In Suraj Lamp & Industries (P) Ltd. v. State of Haryana, (2012) 1 SCC 656, it was observed as under:
“Therefore, an SA/GPA/will transaction does not convey any title nor creates any interest in an immovable property. The observations by the Delhi High Court in Asha M. Jain v. Canara Bank, (2001) 94 DLT 841, that the concept of power of attorney sales has been recognized as a mode of transaction when dealing with transactions by way of SA/GPA/will are unwarranted and not justified, unintendedly misleading the general public into thinking that SA/GPA/will transactions are some kind of a recognized or accepted mode of transfer and that it can be a valid substitute for a sale deed. Such decisions to the extent they recognize or accept SA/GPA/will transactions as concluded transfers, as contrasted from an agreement to transfer, are not good law.

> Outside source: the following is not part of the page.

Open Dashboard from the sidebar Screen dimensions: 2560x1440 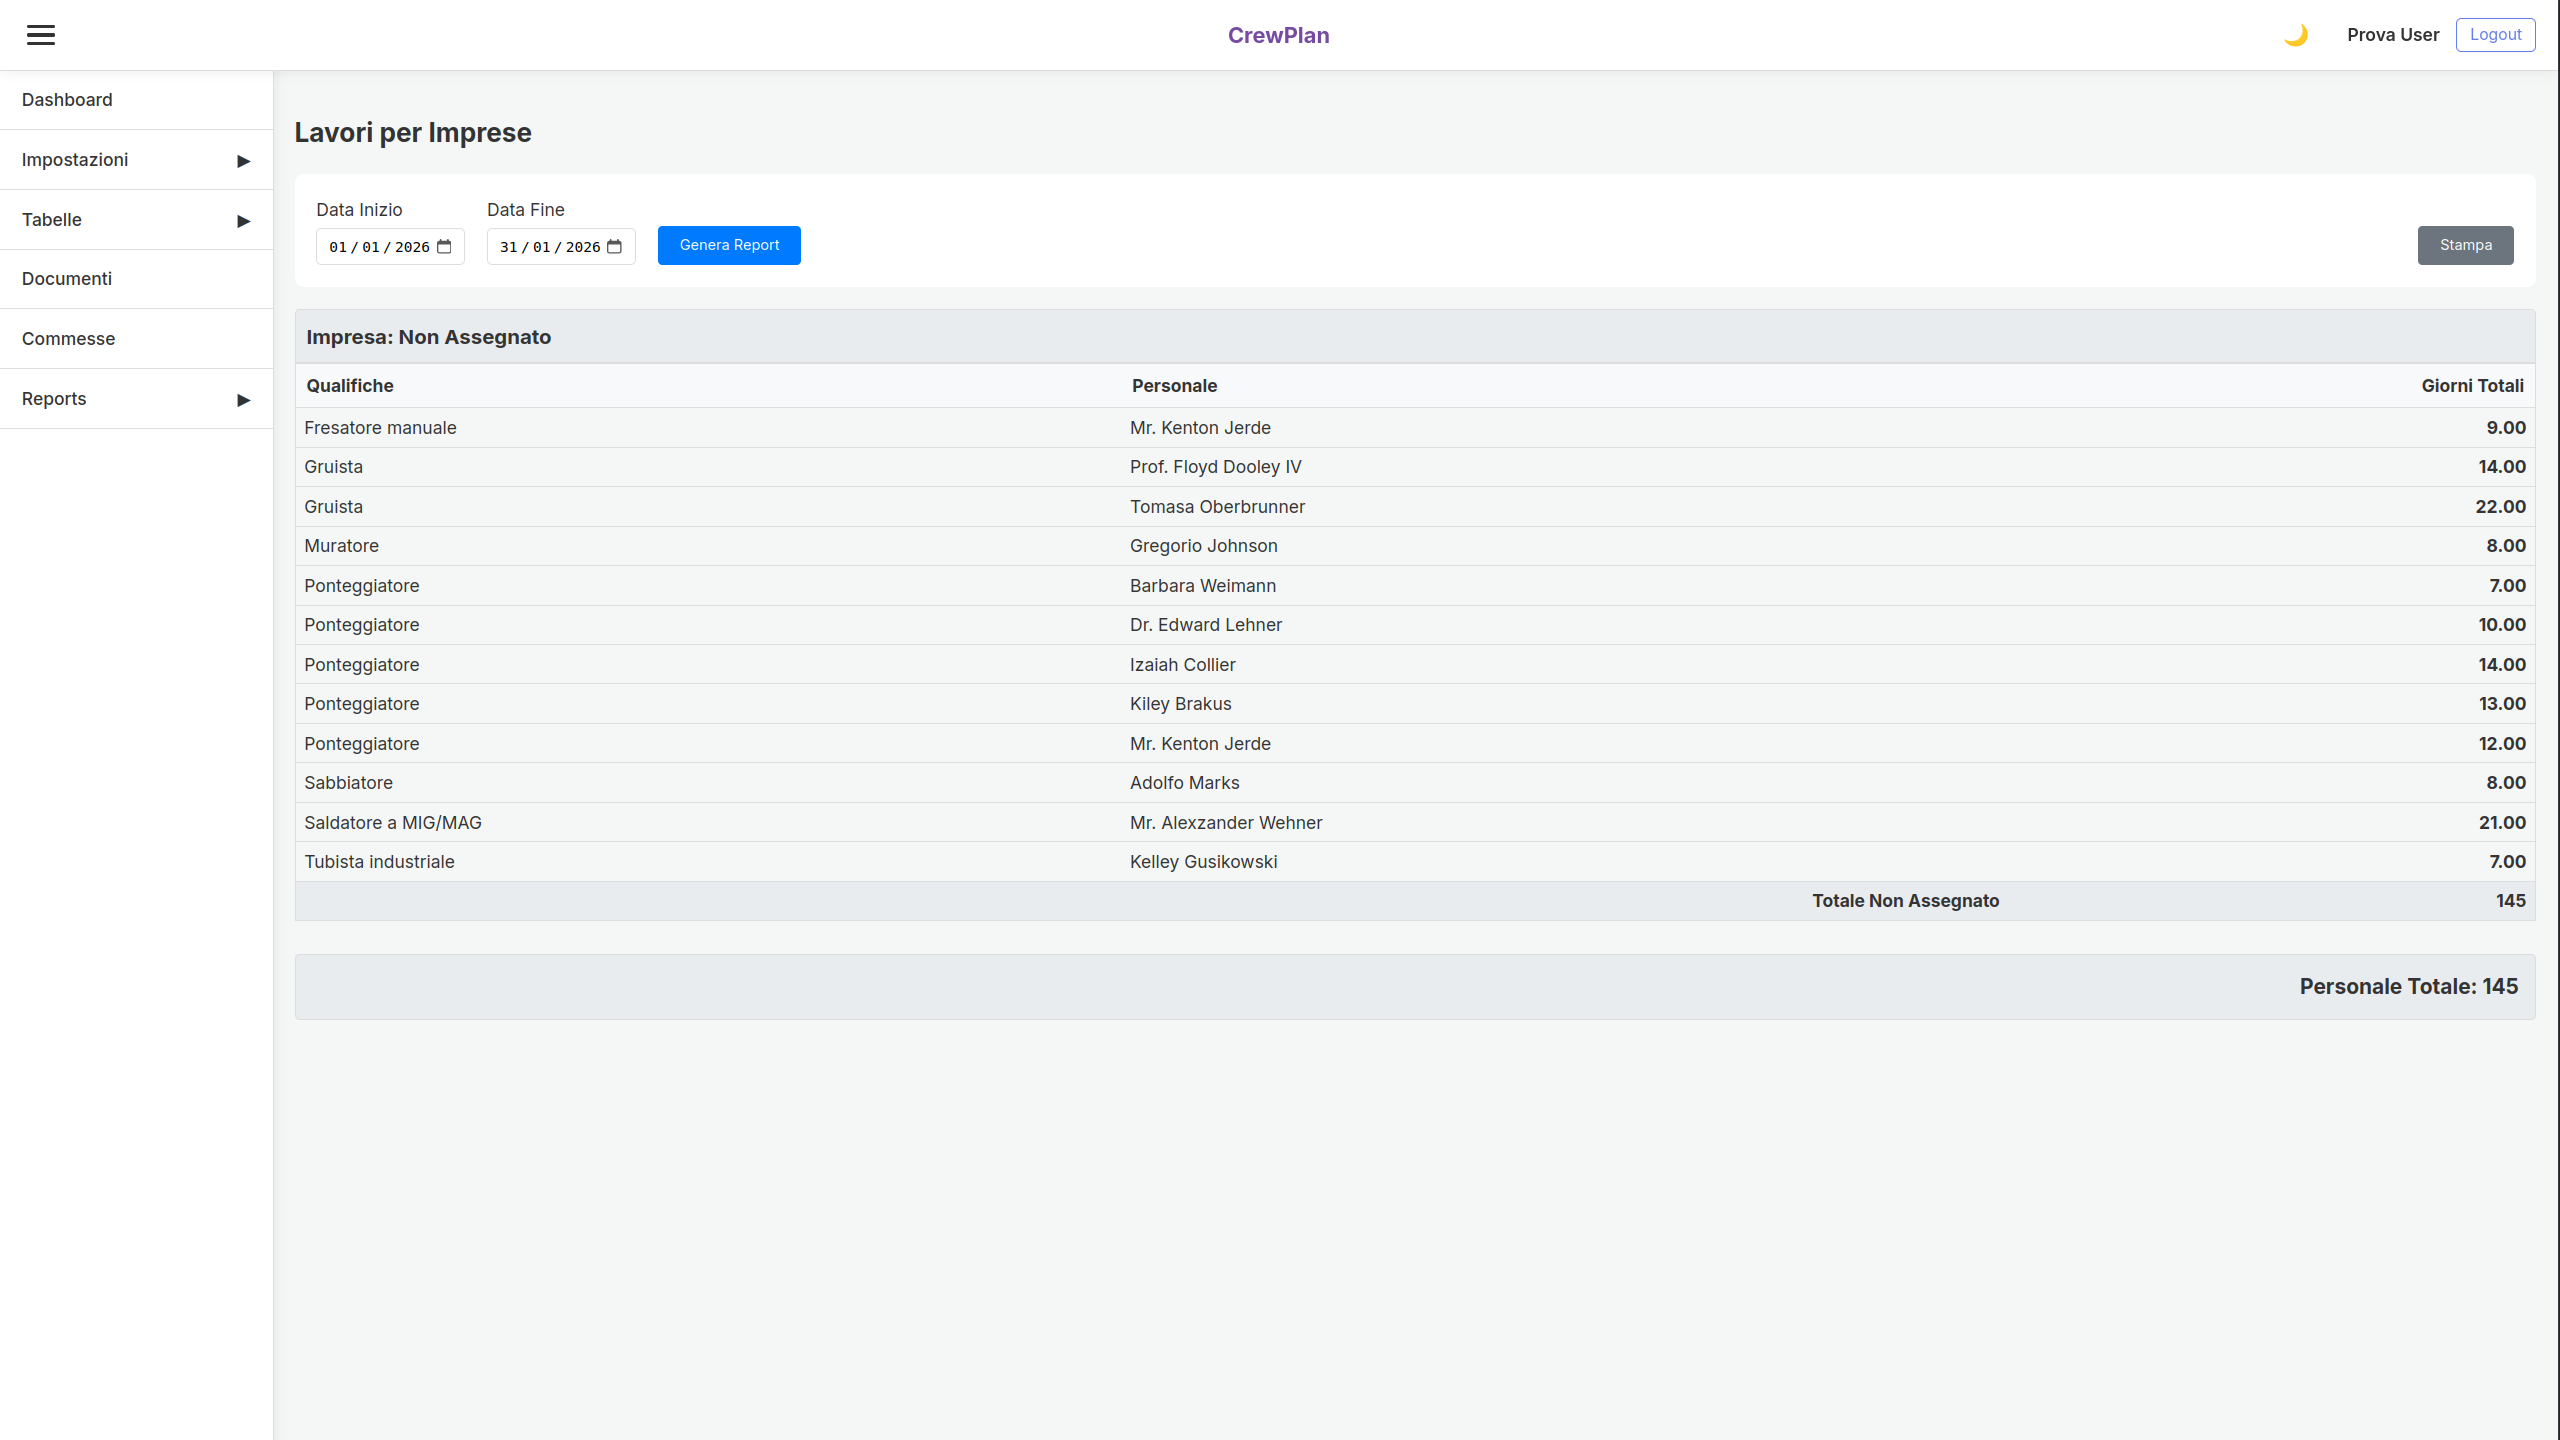coord(67,100)
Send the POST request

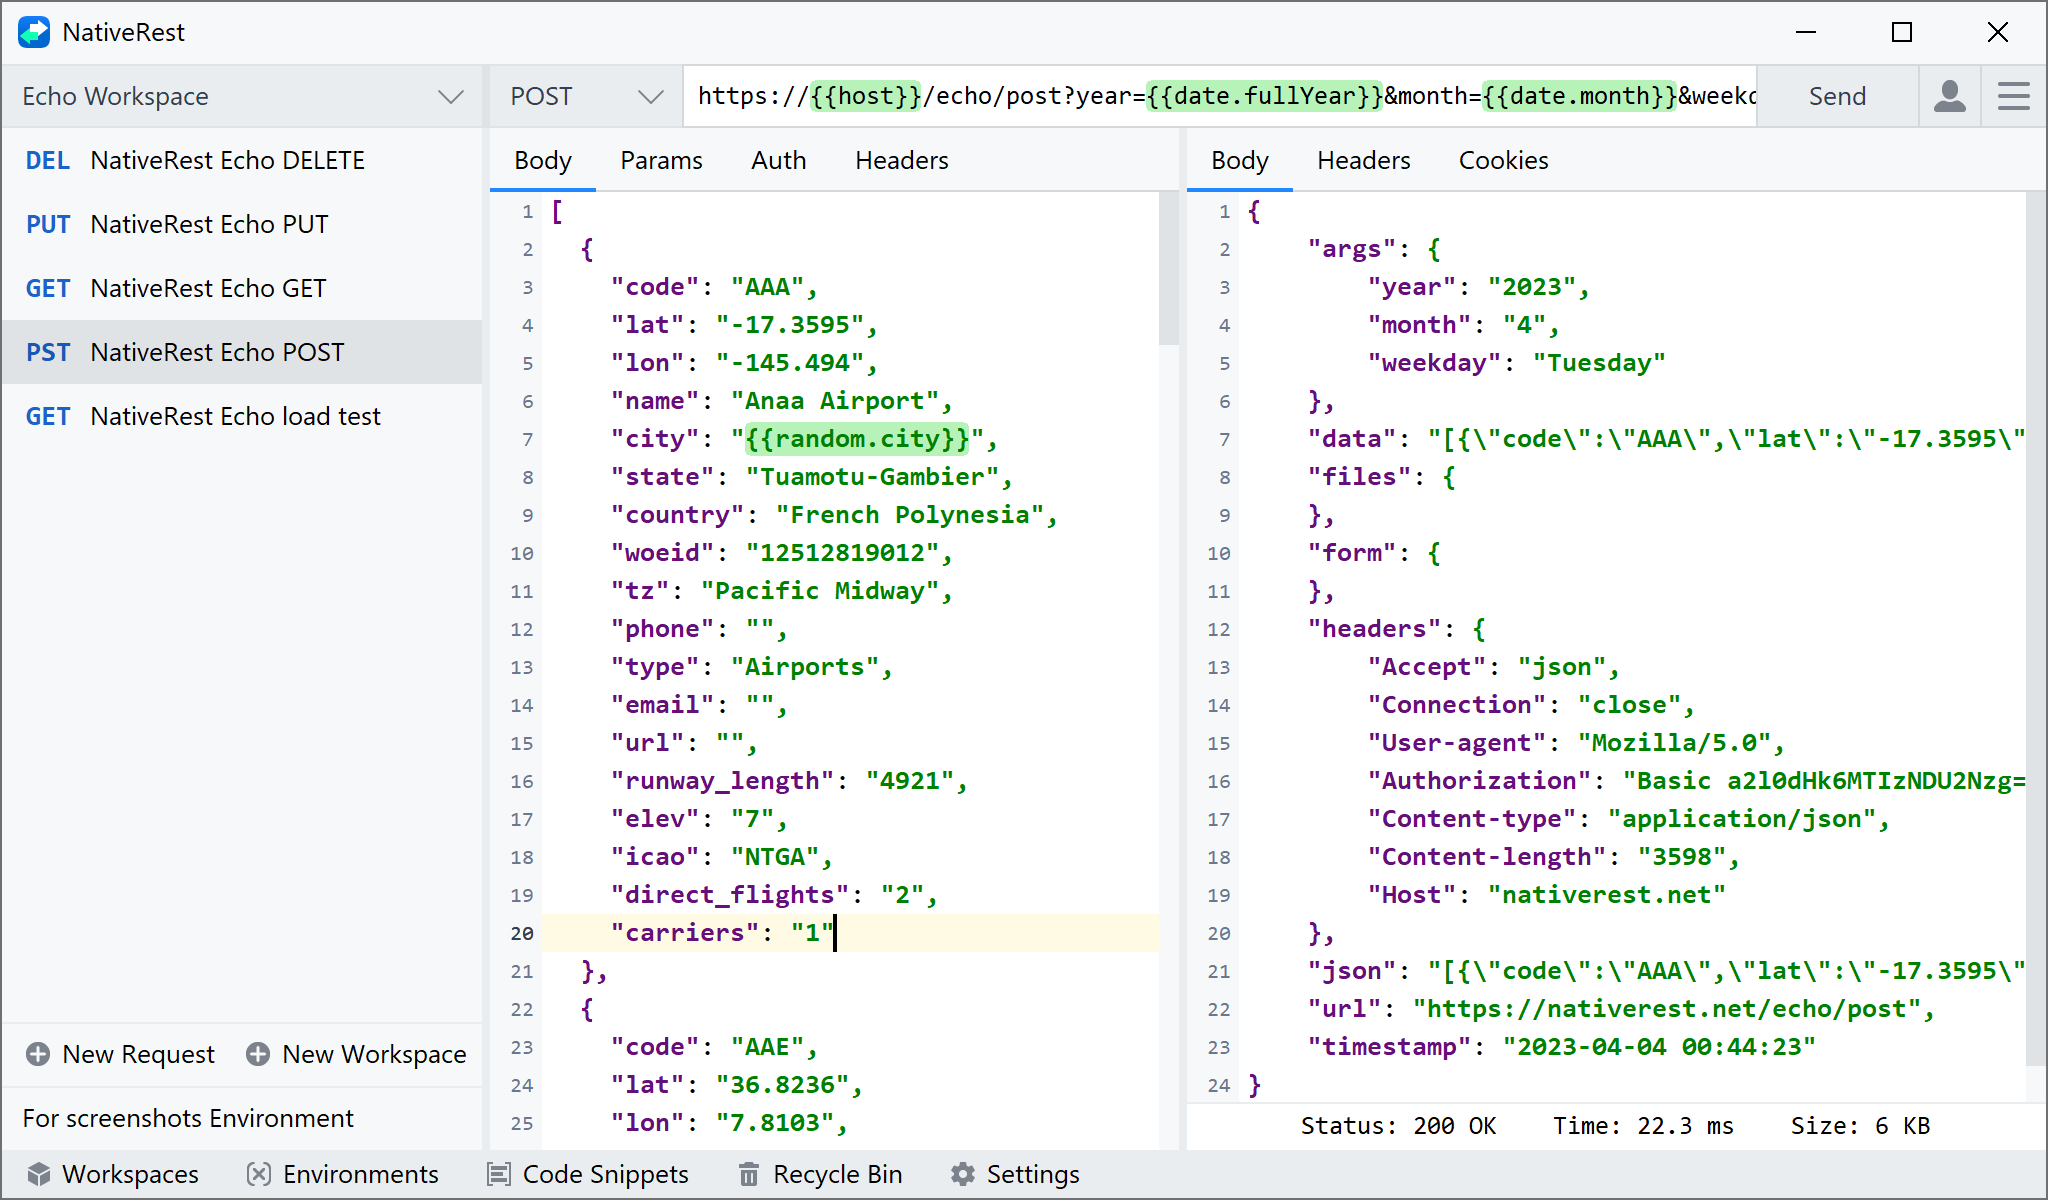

Transactions of the nature of ‘GPA sale’ or ‘SA/GPA/will transfers’ do not convey title and do not amount to transfer, nor can they be recognized a valid mode of transfer of immovable property. The courts will not treat such transactions as completed or concluded transfers or as conveyances as they neither convey title nor create any interest in an immovable property. They cannot be recognized as deeds of title, except to the limited extent of Section 53-
A of the Transfer of Property Act. Such transactions cannot be relied upon or made the basis for mutations in municipal or revenue records. What is stated will apply not only to deeds of conveyance in regard to freehold property but also to transfer of leasehold property. A lease can be validly transferred only under a registered assignment of lease. It is time that an end is put to the pernicious practice of SA/GPA/will transactions known as GPA sales.” Delhi Development Authority v. Gaurav Kukreja, (2015) 14 SCC 254.